Problem details — In the records below, print the stretch from the line containing "Locate an element" through the line containing "the header text", both included, character for character and with nothing else.

Input —
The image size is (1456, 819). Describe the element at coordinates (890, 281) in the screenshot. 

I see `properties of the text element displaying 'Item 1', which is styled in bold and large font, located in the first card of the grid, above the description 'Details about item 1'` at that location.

---

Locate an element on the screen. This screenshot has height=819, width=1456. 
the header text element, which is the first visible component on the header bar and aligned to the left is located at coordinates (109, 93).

---

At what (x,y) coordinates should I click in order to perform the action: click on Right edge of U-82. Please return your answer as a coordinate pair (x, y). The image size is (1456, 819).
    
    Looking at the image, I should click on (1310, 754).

Finished task —
Locate an element on the screen. This screenshot has height=819, width=1456. 
the header text element, which is the first visible component on the header bar and aligned to the left is located at coordinates (109, 93).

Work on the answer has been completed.